The pathway forward: leadership, incentives, and regulation

The improved evaluation framework Wornow et al. propose is one important step forward. To truly make generative AI more than just a fad within healthcare, a broader pathway to implementation is required. This pathway must include defined leadership for development, adoption incentives, and continued regulation.
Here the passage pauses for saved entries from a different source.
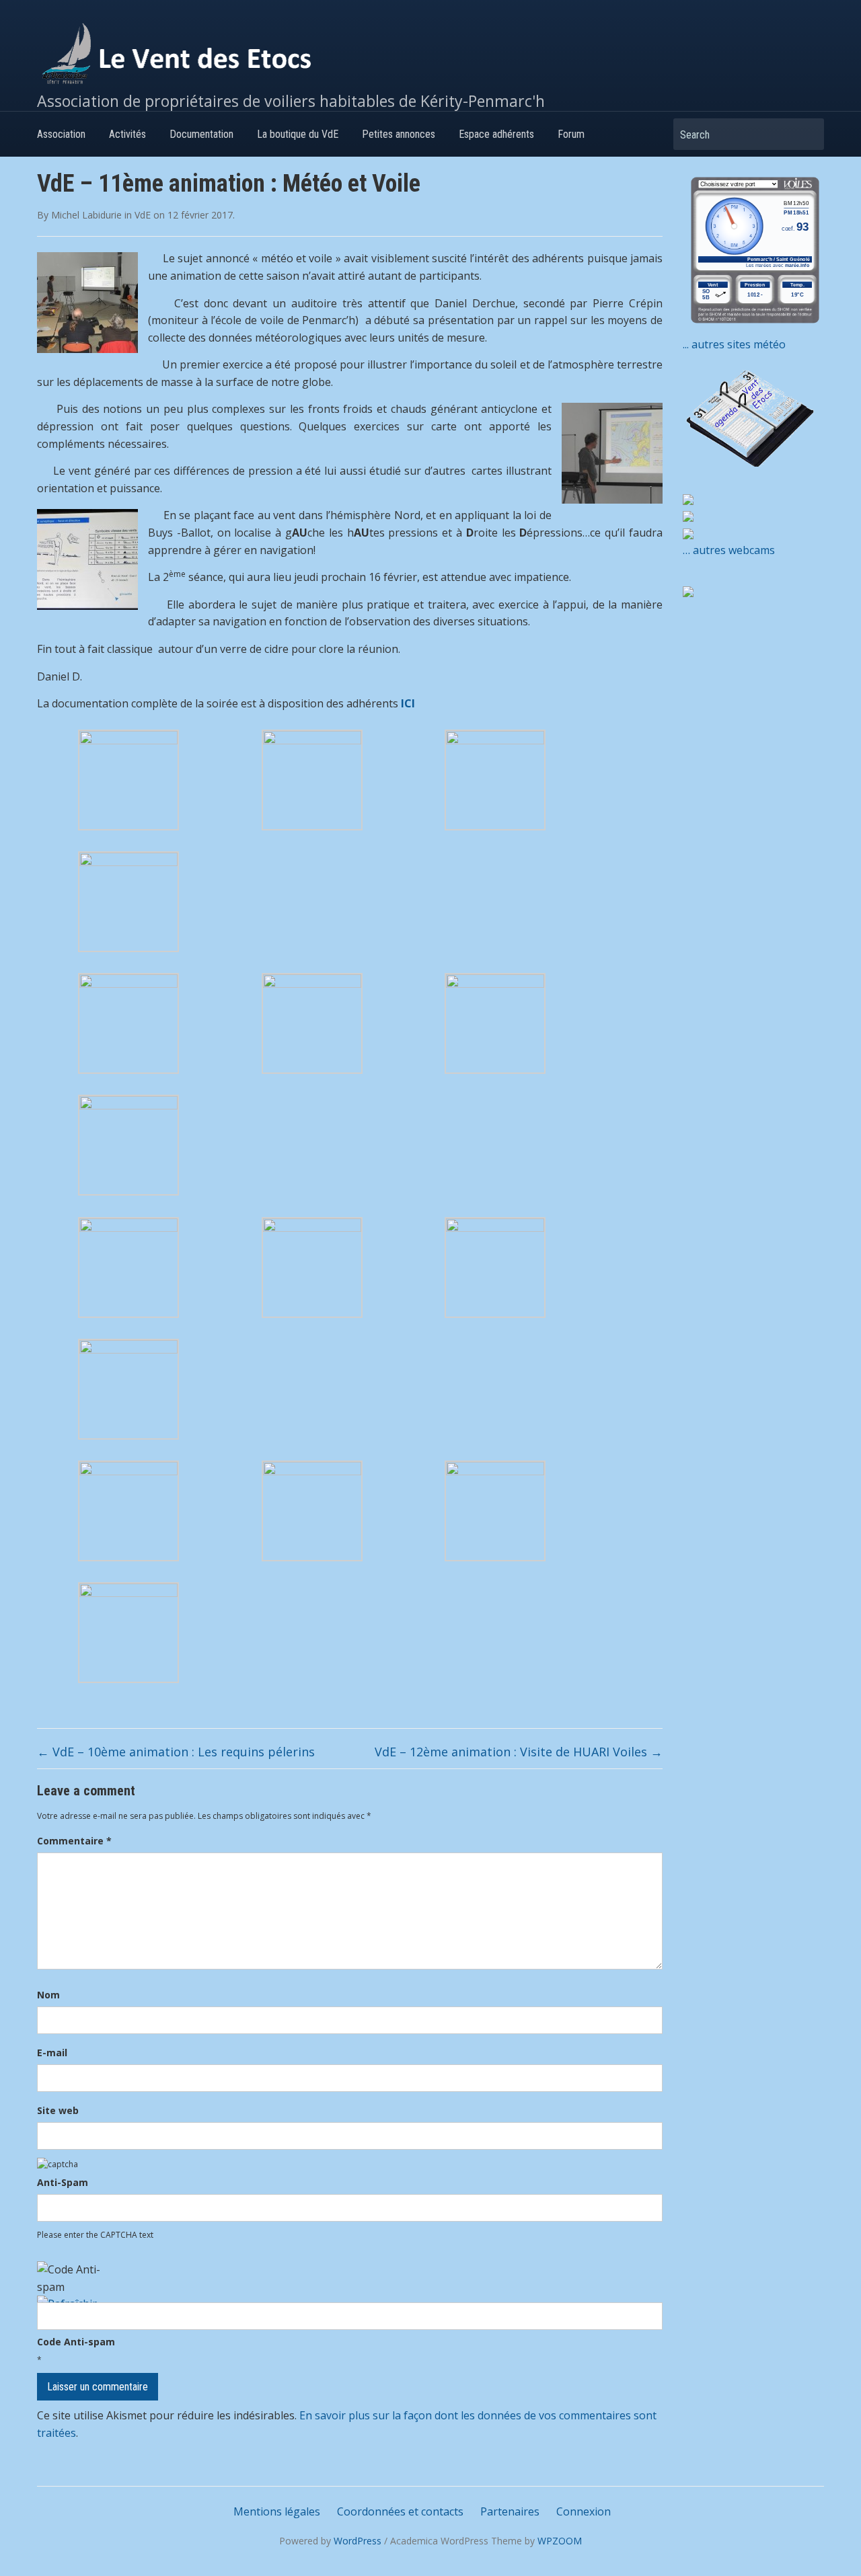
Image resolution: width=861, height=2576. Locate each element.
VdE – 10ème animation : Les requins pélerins (176, 1752)
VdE (143, 214)
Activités (127, 134)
Leadership will be required first and foremost to push continued model development, validation, and implementation. Currently, generative AI models have been developed by startup companies, research groups, as well as academic healthcare systems. Given these varied developers, guidance from a leadership body is needed to clarify the practical path towards implementation. Leadership should focus on developing guidelines for model performance (i.e. minimizing model hallucination), data sharing, finding the optimal healthcare settings for clinical trials using generative AI tools, as well as clarifying the needs of different healthcare settings (i.e. community vs. academic, private vs. public institutions). Ideally, this type of leadership will come from an organization involving physicians, healthcare administrators, developers, and investors. A sub-committee within the FDA could be well positioned to undertake such responsibility.ßß

Alongside leadership, continued regulation will be required to balance the interests of developers, healthcare systems, payers, and patients. The continued evaluation of tools based on frameworks such as that developed by Wornow et al. must be conducted on the scale of individual health institutions so that tools with clinical relevance are prioritized. On the larger scale, as with other AI tools, policies surrounding liability, data privacy, and bias within predictive modeling must be clarified before insights from generative AI tools can be put into practice. While the FDA has begun to adapt its regulatory framework to address AI technology as medical devices it must move from discussion to action, and provide specific guidance for LLMs13,14. The FDA can learn from the strengths as well as the criticisms of the EU’s AI Act, one of the first formal regulations for generative AI15.

Finally, as with any other healthcare technology, payer incentives must be present before widespread implementation. Generative AI tools will likely be considered a capital expense in the books of most providers and can follow along the same or similar financing path as EHR systems. Additionally, given that the cost to create and evaluate generative AI tools remains somewhat prohibitive, both private and public investment will be required to truly push the field forward.

The time is now to capitalize on the excitement around generative AI and LLMs. The weakness of the generative AI space that Wornow et al. highlight, including those around model generalizability and evaluation, should be taken as guideposts for improvement. With leadership, incentivization, and regulation, generative AI within healthcare can be put on a feasible pathway for implementation.